Pre-Removal State Court Sanction Treated as if Entered by Federal District Court — “Reconsideration” Denied — Law of the Case Doctrine (Good Quote)
The state court in Paschen v. Estate of McDaniel, 2010 U.S. Dist. LEXIS 1066 (D. Idaho Jan. 7, 2010), entered a monetary sanction in the amount of $7,955 — for attorneys' fees — pursuant to Idaho Rule of Civil Procedure 11, prior to removal. The sanctioned party moved the federal district court for reconsideration after removal:
Upon removal, this Court must treat all prior state court rulings in the case as if they had been made by this Court. Resolution Trust Corp. v. BVS Development, Inc., 42 F.3d 1206, 1212 (9th Cir. 1994). Thus, the Court will treat Judge Shindurling's decision as its own for purposes of resolving the motion to reconsider filed by the Moulton Law Office.

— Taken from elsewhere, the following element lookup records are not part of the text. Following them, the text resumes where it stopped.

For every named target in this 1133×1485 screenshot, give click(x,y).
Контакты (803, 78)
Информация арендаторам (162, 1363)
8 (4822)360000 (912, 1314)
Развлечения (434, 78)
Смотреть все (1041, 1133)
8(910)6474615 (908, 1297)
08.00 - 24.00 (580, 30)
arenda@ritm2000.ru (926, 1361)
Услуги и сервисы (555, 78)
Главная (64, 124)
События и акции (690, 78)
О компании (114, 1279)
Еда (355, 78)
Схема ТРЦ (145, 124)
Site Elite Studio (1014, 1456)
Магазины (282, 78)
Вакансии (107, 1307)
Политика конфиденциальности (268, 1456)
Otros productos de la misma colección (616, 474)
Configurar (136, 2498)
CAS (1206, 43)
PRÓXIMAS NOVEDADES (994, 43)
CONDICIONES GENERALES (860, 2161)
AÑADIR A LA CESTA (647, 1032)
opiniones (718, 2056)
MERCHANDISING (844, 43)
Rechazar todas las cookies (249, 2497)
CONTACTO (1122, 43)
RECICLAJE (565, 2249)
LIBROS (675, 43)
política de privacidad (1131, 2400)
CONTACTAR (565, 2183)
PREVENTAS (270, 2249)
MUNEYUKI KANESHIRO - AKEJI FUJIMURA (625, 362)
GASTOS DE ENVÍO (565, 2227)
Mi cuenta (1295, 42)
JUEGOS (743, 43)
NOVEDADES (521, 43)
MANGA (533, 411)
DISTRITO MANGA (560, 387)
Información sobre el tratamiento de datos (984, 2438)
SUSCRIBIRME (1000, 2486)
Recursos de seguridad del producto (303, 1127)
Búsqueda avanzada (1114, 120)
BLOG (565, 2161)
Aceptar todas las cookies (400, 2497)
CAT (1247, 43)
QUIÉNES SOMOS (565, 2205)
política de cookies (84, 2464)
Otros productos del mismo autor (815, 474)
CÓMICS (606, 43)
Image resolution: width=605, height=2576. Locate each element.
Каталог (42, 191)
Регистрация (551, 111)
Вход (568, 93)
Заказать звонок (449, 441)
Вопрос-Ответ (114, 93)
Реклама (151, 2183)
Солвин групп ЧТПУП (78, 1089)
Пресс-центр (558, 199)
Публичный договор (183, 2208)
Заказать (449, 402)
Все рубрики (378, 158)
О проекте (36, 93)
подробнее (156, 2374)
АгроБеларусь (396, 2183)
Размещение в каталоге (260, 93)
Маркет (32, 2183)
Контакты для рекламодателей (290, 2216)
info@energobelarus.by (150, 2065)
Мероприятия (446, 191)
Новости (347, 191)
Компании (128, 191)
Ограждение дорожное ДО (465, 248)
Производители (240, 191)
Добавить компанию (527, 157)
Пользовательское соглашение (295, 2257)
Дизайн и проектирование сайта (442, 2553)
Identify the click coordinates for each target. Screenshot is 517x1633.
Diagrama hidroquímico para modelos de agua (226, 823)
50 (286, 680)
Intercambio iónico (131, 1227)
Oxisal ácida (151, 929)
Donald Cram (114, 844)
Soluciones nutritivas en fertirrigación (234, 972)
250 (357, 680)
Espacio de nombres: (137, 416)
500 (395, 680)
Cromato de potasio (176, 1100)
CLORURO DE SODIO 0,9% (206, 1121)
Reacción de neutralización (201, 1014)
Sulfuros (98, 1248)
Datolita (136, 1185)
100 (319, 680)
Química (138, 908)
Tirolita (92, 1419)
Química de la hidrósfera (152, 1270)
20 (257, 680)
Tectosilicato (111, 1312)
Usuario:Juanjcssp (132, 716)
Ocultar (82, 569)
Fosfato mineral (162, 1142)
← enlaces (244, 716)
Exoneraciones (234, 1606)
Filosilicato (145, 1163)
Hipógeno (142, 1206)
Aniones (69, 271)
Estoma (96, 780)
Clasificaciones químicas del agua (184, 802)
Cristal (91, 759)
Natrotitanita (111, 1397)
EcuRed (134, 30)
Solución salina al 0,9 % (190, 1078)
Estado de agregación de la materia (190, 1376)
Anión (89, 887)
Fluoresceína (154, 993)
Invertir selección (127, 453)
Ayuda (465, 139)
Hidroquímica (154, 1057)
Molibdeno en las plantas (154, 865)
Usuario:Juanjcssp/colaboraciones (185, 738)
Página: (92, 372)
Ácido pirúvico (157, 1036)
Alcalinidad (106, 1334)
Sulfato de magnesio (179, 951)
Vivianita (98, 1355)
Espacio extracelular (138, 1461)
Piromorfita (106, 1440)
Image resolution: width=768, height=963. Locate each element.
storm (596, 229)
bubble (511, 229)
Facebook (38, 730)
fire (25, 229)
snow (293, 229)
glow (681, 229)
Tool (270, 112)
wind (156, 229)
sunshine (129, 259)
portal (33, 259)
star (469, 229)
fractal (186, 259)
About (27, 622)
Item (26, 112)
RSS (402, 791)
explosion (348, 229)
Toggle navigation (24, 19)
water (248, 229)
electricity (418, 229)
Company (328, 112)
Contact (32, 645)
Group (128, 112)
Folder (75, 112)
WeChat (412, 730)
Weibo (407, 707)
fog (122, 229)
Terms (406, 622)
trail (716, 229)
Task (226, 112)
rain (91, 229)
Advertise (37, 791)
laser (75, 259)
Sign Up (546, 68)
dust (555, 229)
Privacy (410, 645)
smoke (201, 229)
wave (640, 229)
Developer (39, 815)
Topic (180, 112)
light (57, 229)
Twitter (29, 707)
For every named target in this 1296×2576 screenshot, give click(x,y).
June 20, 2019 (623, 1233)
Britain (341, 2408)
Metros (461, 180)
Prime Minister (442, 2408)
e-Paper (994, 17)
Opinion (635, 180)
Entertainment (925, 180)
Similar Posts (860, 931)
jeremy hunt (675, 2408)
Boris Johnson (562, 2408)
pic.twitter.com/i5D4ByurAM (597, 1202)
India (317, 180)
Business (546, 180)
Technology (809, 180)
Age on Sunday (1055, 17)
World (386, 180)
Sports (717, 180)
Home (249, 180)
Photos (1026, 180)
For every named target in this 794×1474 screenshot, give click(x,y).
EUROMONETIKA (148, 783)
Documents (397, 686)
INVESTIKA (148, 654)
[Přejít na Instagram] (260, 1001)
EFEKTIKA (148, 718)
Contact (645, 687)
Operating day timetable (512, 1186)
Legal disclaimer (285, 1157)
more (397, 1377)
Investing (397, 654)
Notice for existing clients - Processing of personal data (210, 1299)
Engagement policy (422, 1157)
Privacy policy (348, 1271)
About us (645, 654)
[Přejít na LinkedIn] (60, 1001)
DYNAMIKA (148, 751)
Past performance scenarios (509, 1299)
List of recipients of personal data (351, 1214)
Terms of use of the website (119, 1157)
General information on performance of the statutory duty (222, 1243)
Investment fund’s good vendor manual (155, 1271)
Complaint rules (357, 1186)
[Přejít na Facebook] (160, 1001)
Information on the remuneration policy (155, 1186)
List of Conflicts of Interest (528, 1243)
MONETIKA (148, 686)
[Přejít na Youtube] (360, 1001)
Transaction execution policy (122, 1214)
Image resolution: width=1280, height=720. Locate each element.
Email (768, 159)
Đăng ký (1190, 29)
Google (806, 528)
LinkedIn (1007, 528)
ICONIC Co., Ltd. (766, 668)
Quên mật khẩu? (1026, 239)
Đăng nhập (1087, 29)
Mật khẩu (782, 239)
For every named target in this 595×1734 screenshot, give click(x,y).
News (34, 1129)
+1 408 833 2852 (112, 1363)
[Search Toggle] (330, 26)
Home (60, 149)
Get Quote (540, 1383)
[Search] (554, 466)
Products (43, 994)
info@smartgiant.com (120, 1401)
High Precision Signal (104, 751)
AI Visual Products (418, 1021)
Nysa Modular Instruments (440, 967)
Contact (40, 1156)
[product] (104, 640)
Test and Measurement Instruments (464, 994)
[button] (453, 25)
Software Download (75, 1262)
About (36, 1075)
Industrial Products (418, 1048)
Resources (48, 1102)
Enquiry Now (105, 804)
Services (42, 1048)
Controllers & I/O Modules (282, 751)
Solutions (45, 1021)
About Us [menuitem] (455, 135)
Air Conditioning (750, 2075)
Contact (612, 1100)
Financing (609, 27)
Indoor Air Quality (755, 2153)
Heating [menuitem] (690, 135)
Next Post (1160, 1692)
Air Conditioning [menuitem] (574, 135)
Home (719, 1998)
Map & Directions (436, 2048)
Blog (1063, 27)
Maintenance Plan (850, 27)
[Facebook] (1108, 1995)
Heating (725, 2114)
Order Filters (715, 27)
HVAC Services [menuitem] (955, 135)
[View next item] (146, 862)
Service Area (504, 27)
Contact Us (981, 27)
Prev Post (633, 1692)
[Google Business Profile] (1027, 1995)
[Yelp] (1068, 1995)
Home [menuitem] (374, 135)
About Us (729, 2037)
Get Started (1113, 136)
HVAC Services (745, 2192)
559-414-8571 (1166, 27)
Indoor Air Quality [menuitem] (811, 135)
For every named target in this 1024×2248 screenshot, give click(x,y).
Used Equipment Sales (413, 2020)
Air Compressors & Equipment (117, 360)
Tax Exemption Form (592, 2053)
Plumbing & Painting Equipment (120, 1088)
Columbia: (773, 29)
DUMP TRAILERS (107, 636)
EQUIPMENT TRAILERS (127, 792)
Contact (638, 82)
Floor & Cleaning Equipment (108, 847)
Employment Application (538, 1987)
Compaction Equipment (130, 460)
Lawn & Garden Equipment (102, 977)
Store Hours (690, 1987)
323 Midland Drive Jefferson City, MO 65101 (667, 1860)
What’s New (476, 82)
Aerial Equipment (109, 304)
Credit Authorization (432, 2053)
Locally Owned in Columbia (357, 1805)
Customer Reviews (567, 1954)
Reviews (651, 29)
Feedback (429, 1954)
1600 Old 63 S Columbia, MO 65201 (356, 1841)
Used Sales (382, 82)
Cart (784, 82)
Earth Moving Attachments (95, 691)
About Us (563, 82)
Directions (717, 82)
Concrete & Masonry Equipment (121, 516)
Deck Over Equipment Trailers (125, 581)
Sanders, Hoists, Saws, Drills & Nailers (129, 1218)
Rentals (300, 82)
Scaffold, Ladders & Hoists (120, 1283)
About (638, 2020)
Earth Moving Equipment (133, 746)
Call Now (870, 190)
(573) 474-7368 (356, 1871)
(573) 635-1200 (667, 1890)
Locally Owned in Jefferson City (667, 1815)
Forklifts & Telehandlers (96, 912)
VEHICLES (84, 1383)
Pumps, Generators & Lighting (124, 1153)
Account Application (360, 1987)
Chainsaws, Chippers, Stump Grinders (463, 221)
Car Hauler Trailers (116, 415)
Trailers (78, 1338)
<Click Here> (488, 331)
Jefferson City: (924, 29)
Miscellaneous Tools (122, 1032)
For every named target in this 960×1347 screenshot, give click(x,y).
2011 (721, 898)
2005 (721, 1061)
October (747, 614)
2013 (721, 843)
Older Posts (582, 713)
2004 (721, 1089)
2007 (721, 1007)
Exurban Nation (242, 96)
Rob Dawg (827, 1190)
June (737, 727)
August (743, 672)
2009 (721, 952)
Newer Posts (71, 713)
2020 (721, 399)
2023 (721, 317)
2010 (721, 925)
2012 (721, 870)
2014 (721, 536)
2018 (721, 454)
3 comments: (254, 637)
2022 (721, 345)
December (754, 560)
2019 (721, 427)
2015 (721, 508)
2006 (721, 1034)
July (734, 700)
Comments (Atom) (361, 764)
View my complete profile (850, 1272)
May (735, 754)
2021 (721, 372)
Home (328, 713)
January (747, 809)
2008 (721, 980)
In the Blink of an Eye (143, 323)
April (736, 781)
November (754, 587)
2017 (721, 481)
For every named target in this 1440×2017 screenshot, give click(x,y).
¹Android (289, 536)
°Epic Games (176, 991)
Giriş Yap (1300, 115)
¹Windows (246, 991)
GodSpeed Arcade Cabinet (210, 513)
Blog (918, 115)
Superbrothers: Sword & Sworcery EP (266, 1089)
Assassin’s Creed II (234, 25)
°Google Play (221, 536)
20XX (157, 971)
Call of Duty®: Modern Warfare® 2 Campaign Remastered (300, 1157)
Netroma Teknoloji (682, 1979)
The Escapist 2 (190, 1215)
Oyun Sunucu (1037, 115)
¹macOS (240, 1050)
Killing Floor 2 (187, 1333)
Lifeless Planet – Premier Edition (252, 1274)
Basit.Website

A motion to reconsider an interlocutory ruling requires an analysis of two important principles: (1) error must be corrected; and (2) judicial efficiency demands forward progress. The former principle has led courts to hold that a denial of a motion to dismiss or for summary judgment may be reconsidered at any time before final judgment. Preaseau v. Prudential Insurance Co., 591 F.2d 74, 79-80 (9th Cir. 1979). While even an interlocutory decision becomes the "law of the case," it is not necessarily carved in stone. Justice Oliver Wendell Holmes concluded that the "law of the case" doctrine "merely expresses the practice of courts generally to refuse to reopen what has been decided, not a limit to their power." Messinger v. Anderson, 225 U.S. 436, 444 (1912). "The only sensible thing for a trial court to do is to set itself right as soon as possible when convinced that the law of the case is erroneous. There is no need to await reversal." In re Airport Car Rental Antitrust Litigation, 521 F.Supp. 568, 572 (N.D.Cal. 1981)(Schwarzer, J.).
The need to be right, however, must be balanced with the need for forward progress. A court's opinions "are not intended as mere first drafts, subject to revision and reconsideration at a litigant's pleasure." Quaker Alloy Casting Co. v. Gulfco Indus., Inc., 123 F.R.D. 282, 288 (N.D.Ill.1988) [Shadur, J.]. "Courts have distilled various grounds for reconsideration of prior rulings into three major grounds for justifying reconsideration: (1) an intervening change in controlling law; (2) the availability of new evidence or an expanded factual record; and (3) need to correct a clear error or to prevent manifest injustice." Louen v Twedt, 2007 WL 915226 (E.D.Cal. March 26, 2007). If the motion to reconsider does not fall within one of these three categories, it must be denied.
The procedural premise of this opinion raises interesting questions. For a Federal District Judge to reconsider a state court sanction raises potential Rooker-Feldman issues. What if there are appeal rights in the state court system? In addition, there are practical ramifications. What if the sanction were entered post-removal, on analogy to Willy v. Coastal Corp., 503 U.S. 131 (1992), which holds that a federal court that lacks subject matter jurisdiction due to improper removal nonetheless has the power to impose sanctions for misconduct that occurred before it? The Texas Supreme Court approved this in In re Bennett, 960 S.W.2d 35, 39 (Tex. 1997) (orig. proceeding), and the U.S. Supreme Court has not ruled that the “proceed no further” dictate of 28 U.S.C. § 1447(d) precludes it.